--- START ---
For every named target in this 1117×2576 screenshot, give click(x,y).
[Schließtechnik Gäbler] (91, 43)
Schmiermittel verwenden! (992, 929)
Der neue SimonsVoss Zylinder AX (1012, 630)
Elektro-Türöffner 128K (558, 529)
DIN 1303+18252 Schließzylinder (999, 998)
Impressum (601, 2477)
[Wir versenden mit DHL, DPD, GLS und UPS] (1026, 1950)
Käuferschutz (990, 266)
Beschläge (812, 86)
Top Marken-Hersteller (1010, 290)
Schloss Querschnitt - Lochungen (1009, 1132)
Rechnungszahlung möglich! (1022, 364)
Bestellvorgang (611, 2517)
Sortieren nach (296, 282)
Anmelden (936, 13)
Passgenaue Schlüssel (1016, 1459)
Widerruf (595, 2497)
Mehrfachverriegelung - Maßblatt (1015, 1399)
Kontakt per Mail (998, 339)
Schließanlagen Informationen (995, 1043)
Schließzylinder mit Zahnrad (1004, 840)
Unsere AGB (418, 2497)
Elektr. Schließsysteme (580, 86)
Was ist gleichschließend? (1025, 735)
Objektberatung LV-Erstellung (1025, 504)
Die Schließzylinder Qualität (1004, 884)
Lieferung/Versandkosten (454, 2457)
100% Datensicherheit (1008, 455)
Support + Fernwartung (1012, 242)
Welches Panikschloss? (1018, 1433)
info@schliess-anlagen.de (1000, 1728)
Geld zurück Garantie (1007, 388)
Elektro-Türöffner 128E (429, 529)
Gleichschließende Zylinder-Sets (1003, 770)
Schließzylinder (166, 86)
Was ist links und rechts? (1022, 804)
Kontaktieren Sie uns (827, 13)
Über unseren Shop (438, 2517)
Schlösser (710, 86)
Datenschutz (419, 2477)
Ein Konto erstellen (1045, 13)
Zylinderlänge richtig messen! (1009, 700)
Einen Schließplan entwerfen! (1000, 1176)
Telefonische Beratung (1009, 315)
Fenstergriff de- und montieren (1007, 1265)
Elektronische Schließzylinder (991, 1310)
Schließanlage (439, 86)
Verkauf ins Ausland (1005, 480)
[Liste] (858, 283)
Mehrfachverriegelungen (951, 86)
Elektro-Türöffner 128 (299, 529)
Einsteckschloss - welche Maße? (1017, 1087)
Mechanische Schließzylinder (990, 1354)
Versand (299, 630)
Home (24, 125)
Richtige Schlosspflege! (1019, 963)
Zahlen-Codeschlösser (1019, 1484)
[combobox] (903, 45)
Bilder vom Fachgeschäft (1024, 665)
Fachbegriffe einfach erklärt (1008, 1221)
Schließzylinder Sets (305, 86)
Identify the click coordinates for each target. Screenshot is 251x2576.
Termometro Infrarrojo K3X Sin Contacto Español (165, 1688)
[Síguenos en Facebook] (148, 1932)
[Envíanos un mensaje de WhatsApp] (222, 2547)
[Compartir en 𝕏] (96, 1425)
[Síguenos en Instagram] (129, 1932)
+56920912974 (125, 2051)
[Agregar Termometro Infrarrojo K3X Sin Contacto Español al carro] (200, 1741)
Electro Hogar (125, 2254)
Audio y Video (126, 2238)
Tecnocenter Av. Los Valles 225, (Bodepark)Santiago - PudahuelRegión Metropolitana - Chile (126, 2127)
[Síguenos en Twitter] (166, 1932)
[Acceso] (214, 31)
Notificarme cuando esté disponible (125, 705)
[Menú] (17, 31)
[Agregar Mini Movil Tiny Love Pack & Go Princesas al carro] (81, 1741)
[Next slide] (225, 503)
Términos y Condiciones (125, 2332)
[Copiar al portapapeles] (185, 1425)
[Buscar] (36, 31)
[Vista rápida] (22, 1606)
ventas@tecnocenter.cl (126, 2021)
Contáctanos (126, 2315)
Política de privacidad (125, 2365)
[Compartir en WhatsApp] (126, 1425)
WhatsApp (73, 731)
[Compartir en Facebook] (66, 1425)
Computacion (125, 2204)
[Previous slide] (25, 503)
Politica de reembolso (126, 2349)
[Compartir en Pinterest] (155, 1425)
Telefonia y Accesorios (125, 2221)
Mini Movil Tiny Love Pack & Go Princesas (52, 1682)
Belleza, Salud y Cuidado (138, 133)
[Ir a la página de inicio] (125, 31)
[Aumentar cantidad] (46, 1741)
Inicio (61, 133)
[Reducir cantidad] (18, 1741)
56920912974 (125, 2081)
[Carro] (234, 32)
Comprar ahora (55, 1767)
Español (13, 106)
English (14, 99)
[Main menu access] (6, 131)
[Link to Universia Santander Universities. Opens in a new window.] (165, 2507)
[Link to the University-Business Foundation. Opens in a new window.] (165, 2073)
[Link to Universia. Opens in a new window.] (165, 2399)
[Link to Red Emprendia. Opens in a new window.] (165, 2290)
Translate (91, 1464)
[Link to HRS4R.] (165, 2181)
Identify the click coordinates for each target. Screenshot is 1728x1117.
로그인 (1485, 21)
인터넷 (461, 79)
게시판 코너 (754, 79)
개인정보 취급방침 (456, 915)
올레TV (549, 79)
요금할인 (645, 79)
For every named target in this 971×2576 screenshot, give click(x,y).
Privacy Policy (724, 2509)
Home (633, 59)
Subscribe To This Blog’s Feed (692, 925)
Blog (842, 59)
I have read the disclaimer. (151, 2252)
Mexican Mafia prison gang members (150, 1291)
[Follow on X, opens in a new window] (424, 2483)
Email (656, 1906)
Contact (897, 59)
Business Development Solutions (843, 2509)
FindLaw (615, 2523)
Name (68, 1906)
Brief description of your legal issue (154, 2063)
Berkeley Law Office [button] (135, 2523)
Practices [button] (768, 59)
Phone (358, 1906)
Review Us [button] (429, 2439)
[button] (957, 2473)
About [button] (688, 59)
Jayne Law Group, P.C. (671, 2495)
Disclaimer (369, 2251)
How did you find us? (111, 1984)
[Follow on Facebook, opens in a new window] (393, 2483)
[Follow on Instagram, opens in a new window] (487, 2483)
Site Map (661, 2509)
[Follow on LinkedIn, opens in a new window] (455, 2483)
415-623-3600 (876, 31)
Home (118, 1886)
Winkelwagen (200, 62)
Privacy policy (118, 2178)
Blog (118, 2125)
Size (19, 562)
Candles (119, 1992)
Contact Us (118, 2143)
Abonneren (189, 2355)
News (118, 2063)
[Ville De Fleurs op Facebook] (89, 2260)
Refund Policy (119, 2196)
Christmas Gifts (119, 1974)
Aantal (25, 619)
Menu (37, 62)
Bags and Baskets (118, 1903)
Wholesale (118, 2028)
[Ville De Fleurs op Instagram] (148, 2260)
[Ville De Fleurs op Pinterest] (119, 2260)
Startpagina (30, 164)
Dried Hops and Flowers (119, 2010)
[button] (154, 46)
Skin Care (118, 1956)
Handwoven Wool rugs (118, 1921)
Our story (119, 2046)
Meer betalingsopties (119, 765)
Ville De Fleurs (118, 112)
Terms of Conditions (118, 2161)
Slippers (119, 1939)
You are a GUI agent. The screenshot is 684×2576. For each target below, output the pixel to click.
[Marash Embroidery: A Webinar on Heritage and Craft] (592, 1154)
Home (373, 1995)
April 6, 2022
--- END ---
Copy out each line of the records character for character.

* _WRITTEN RESPONSE_:
For every named target in this 1117×2576 screenshot, give click(x,y).
[Schließtechnik Gäbler] (91, 43)
Schmiermittel verwenden! (992, 929)
Der neue SimonsVoss Zylinder AX (1012, 630)
Elektro-Türöffner 128K (558, 529)
DIN 1303+18252 Schließzylinder (999, 998)
Impressum (601, 2477)
[Wir versenden mit DHL, DPD, GLS und UPS] (1026, 1950)
Käuferschutz (990, 266)
Beschläge (812, 86)
Top Marken-Hersteller (1010, 290)
Schloss Querschnitt - Lochungen (1009, 1132)
Rechnungszahlung möglich! (1022, 364)
Bestellvorgang (611, 2517)
Sortieren nach (296, 282)
Anmelden (936, 13)
Passgenaue Schlüssel (1016, 1459)
Widerruf (595, 2497)
Mehrfachverriegelung - Maßblatt (1015, 1399)
Kontakt per Mail (998, 339)
Schließanlagen Informationen (995, 1043)
Schließzylinder mit Zahnrad (1004, 840)
Unsere AGB (418, 2497)
Elektr. Schließsysteme (580, 86)
Was ist gleichschließend? (1025, 735)
Objektberatung LV-Erstellung (1025, 504)
Die Schließzylinder Qualität (1004, 884)
Lieferung/Versandkosten (454, 2457)
100% Datensicherheit (1008, 455)
Support + Fernwartung (1012, 242)
Welches Panikschloss? (1018, 1433)
info@schliess-anlagen.de (1000, 1728)
Geld zurück Garantie (1007, 388)
Elektro-Türöffner 128E (429, 529)
Gleichschließende Zylinder-Sets (1003, 770)
Schließzylinder (166, 86)
Was ist links und rechts? (1022, 804)
Kontaktieren Sie uns (827, 13)
Über unseren Shop (438, 2517)
Schlösser (710, 86)
Datenschutz (419, 2477)
Ein Konto erstellen (1045, 13)
Zylinderlänge richtig messen! (1009, 700)
Einen Schließplan entwerfen! (1000, 1176)
Telefonische Beratung (1009, 315)
Fenstergriff de- und montieren (1007, 1265)
Elektronische Schließzylinder (991, 1310)
Schließanlage (439, 86)
Verkauf ins Ausland (1005, 480)
[Liste] (858, 283)
Mehrfachverriegelungen (951, 86)
Elektro-Türöffner 128 (299, 529)
Einsteckschloss - welche Maße? (1017, 1087)
Mechanische Schließzylinder (990, 1354)
Versand (299, 630)
Home (24, 125)
Richtige Schlosspflege! (1019, 963)
Zahlen-Codeschlösser (1019, 1484)
[combobox] (903, 45)
Bilder vom Fachgeschäft (1024, 665)
Fachbegriffe einfach erklärt (1008, 1221)
Schließzylinder Sets (305, 86)
Identify the click coordinates for each target. Screenshot is 251x2576.
Termometro Infrarrojo K3X Sin Contacto Español (165, 1688)
[Síguenos en Facebook] (148, 1932)
[Envíanos un mensaje de WhatsApp] (222, 2547)
[Compartir en 𝕏] (96, 1425)
[Síguenos en Instagram] (129, 1932)
+56920912974 (125, 2051)
[Agregar Termometro Infrarrojo K3X Sin Contacto Español al carro] (200, 1741)
Electro Hogar (125, 2254)
Audio y Video (126, 2238)
Tecnocenter Av. Los Valles 225, (Bodepark)Santiago - PudahuelRegión Metropolitana - Chile (126, 2127)
[Síguenos en Twitter] (166, 1932)
[Acceso] (214, 31)
Notificarme cuando esté disponible (125, 705)
[Menú] (17, 31)
[Agregar Mini Movil Tiny Love Pack & Go Princesas al carro] (81, 1741)
[Next slide] (225, 503)
Términos y Condiciones (125, 2332)
[Copiar al portapapeles] (185, 1425)
[Buscar] (36, 31)
[Vista rápida] (22, 1606)
ventas@tecnocenter.cl (126, 2021)
Contáctanos (126, 2315)
Política de privacidad (125, 2365)
[Compartir en WhatsApp] (126, 1425)
WhatsApp (73, 731)
[Compartir en Facebook] (66, 1425)
Computacion (125, 2204)
[Previous slide] (25, 503)
Politica de reembolso (126, 2349)
[Compartir en Pinterest] (155, 1425)
Telefonia y Accesorios (125, 2221)
Mini Movil Tiny Love Pack & Go Princesas (52, 1682)
Belleza, Salud y Cuidado (138, 133)
[Ir a la página de inicio] (125, 31)
[Aumentar cantidad] (46, 1741)
Inicio (61, 133)
[Reducir cantidad] (18, 1741)
56920912974 (125, 2081)
[Carro] (234, 32)
Comprar ahora (55, 1767)
Español (13, 106)
English (14, 99)
[Main menu access] (6, 131)
[Link to Universia Santander Universities. Opens in a new window.] (165, 2507)
[Link to the University-Business Foundation. Opens in a new window.] (165, 2073)
[Link to Universia. Opens in a new window.] (165, 2399)
[Link to Red Emprendia. Opens in a new window.] (165, 2290)
Translate (91, 1464)
[Link to HRS4R.] (165, 2181)
Identify the click coordinates for each target. Screenshot is 1728x1117.
로그인 (1485, 21)
인터넷 (461, 79)
게시판 코너 (754, 79)
개인정보 취급방침 (456, 915)
올레TV (549, 79)
요금할인 (645, 79)
For every named target in this 971×2576 screenshot, give click(x,y).
Privacy Policy (724, 2509)
Home (633, 59)
Subscribe To This Blog’s Feed (692, 925)
Blog (842, 59)
I have read the disclaimer. (151, 2252)
Mexican Mafia prison gang members (150, 1291)
[Follow on X, opens in a new window] (424, 2483)
Email (656, 1906)
Contact (897, 59)
Business Development Solutions (843, 2509)
FindLaw (615, 2523)
Name (68, 1906)
Brief description of your legal issue (154, 2063)
Berkeley Law Office [button] (135, 2523)
Practices [button] (768, 59)
Phone (358, 1906)
Review Us [button] (429, 2439)
[button] (957, 2473)
About [button] (688, 59)
Jayne Law Group, P.C. (671, 2495)
Disclaimer (369, 2251)
How did you find us? (111, 1984)
[Follow on Facebook, opens in a new window] (393, 2483)
[Follow on Instagram, opens in a new window] (487, 2483)
Site Map (661, 2509)
[Follow on LinkedIn, opens in a new window] (455, 2483)
415-623-3600 (876, 31)
Home (118, 1886)
Winkelwagen (200, 62)
Privacy policy (118, 2178)
Blog (118, 2125)
Size (19, 562)
Candles (119, 1992)
Contact Us (118, 2143)
Abonneren (189, 2355)
News (118, 2063)
[Ville De Fleurs op Facebook] (89, 2260)
Refund Policy (119, 2196)
Christmas Gifts (119, 1974)
Aantal (25, 619)
Menu (37, 62)
Bags and Baskets (118, 1903)
Wholesale (118, 2028)
[Ville De Fleurs op Instagram] (148, 2260)
[Ville De Fleurs op Pinterest] (119, 2260)
Startpagina (30, 164)
Dried Hops and Flowers (119, 2010)
[button] (154, 46)
Skin Care (118, 1956)
Handwoven Wool rugs (118, 1921)
Our story (119, 2046)
Meer betalingsopties (119, 765)
Ville De Fleurs (118, 112)
Terms of Conditions (118, 2161)
Slippers (119, 1939)
You are a GUI agent. The screenshot is 684×2576. For each target below, output the pixel to click.
[Marash Embroidery: A Webinar on Heritage and Craft] (592, 1154)
Home (373, 1995)
April 6, 2022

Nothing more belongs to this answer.